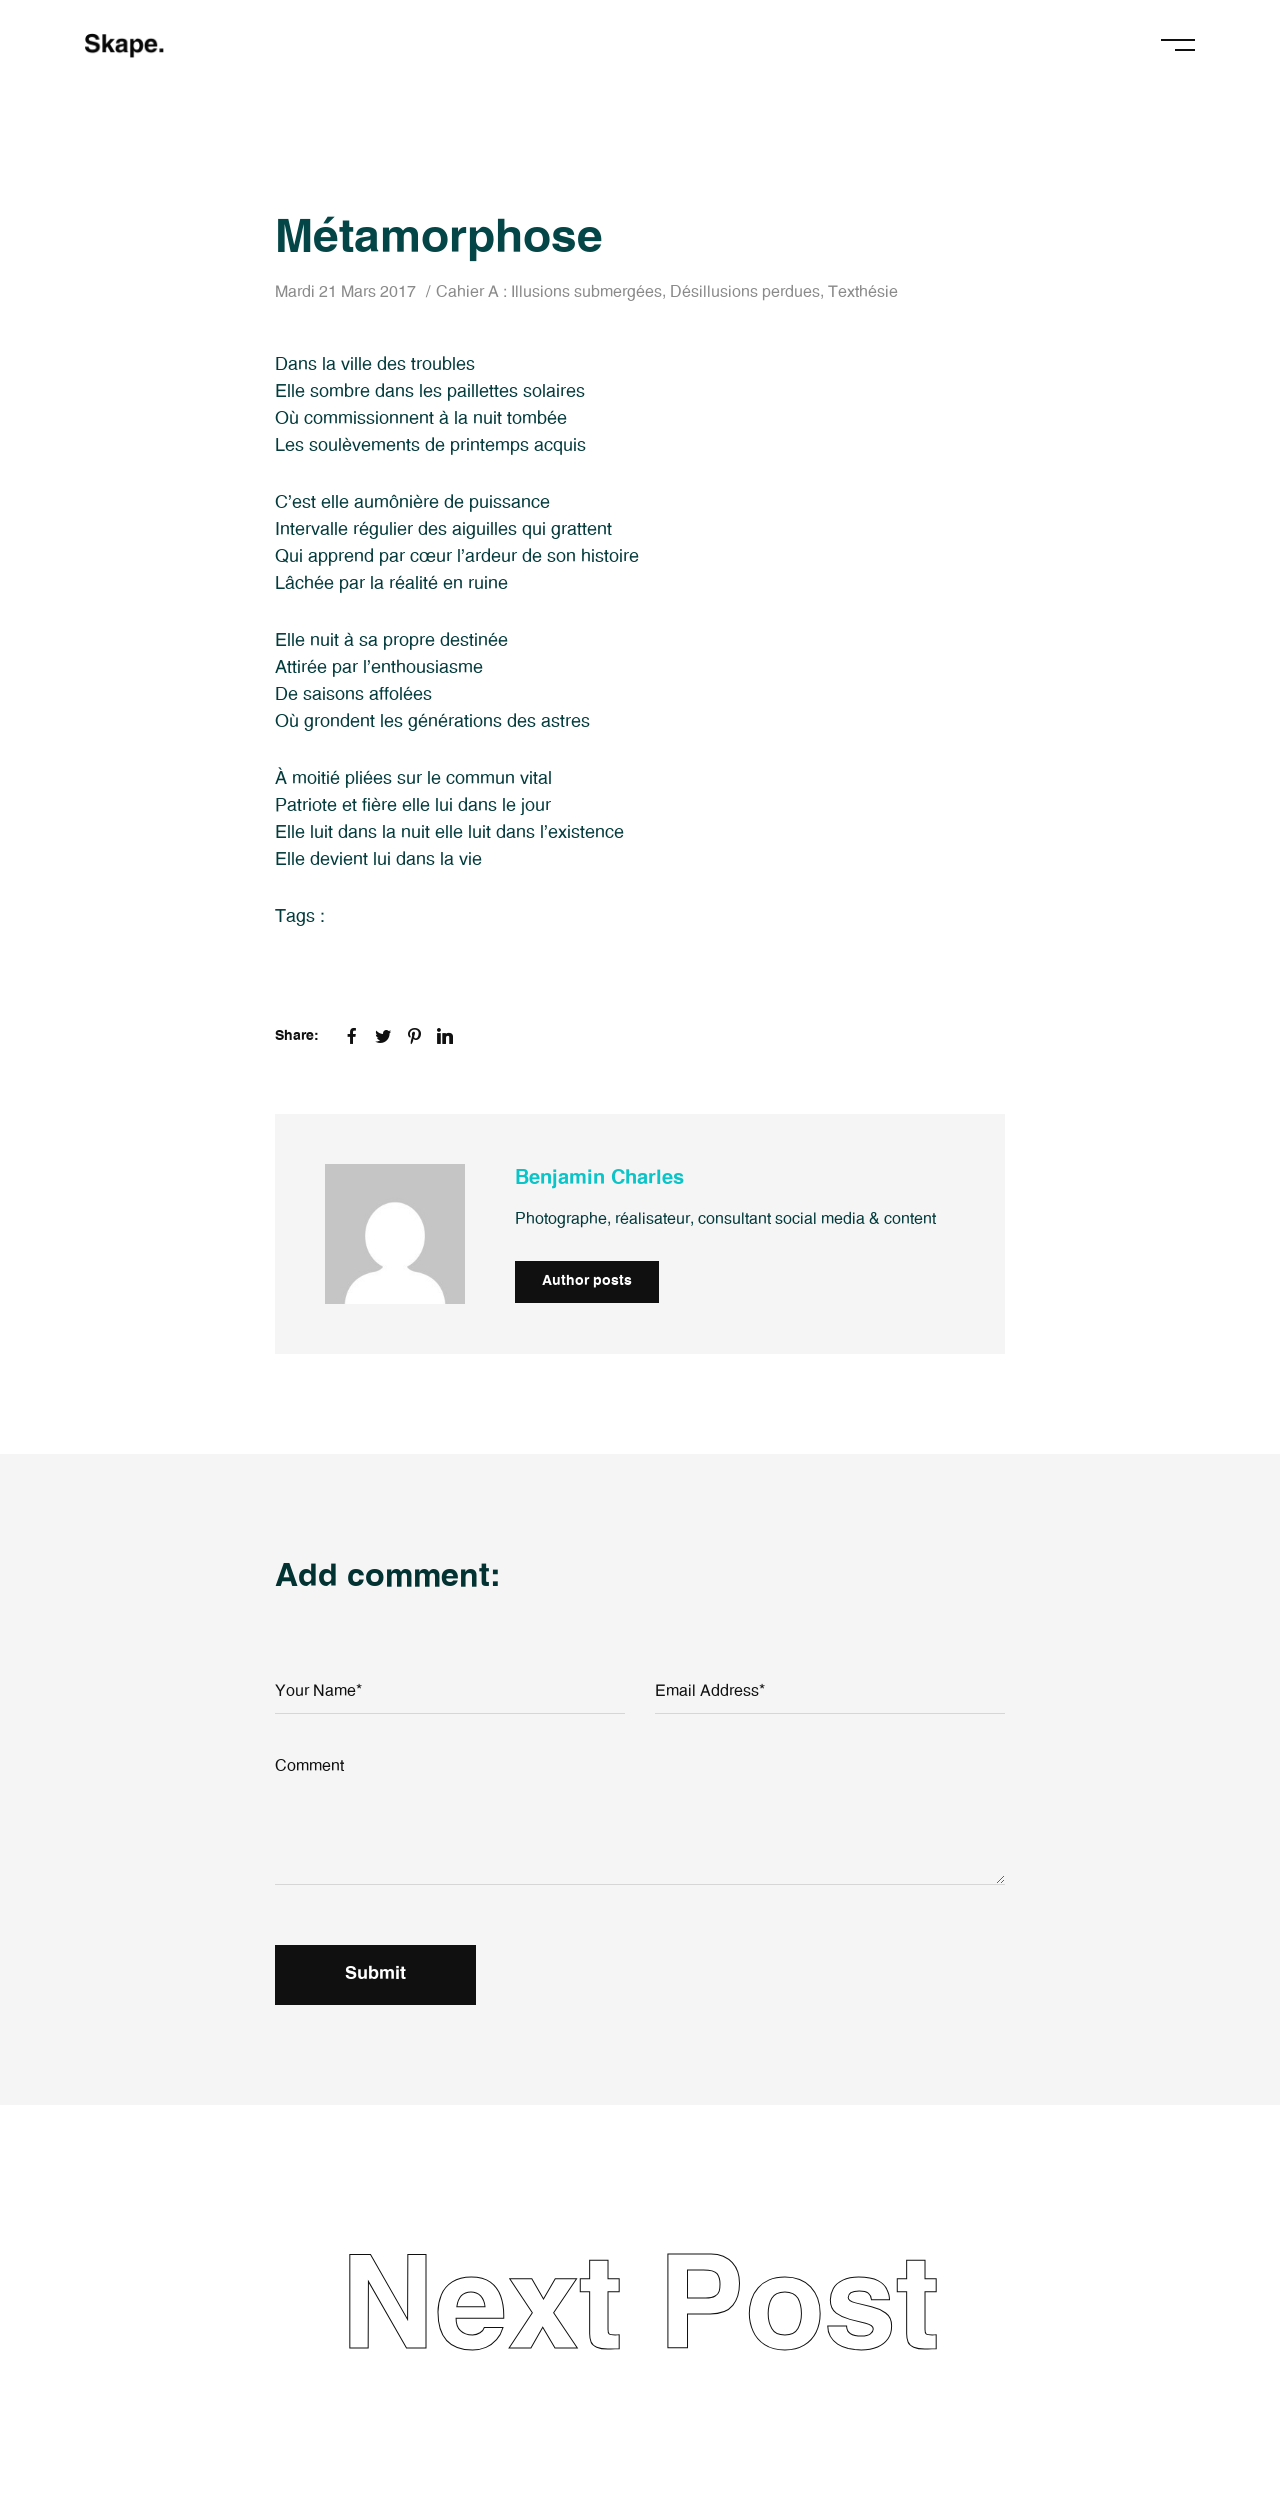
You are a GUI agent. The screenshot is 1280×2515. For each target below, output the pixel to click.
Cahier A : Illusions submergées (549, 292)
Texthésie (863, 292)
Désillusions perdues (745, 292)
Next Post (640, 2309)
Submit (375, 1974)
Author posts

**Prompt**
Format the text lines of the records above as a JSON list of strings, one string per line, skipping blank lines and leaving out the pictures.

**Finished answer**
[
  "You are a GUI agent. The screenshot is 1280×2515. For each target below, output the pixel to click.",
  "Cahier A : Illusions submergées (549, 292)",
  "Texthésie (863, 292)",
  "Désillusions perdues (745, 292)",
  "Next Post (640, 2309)",
  "Submit (375, 1974)",
  "Author posts"
]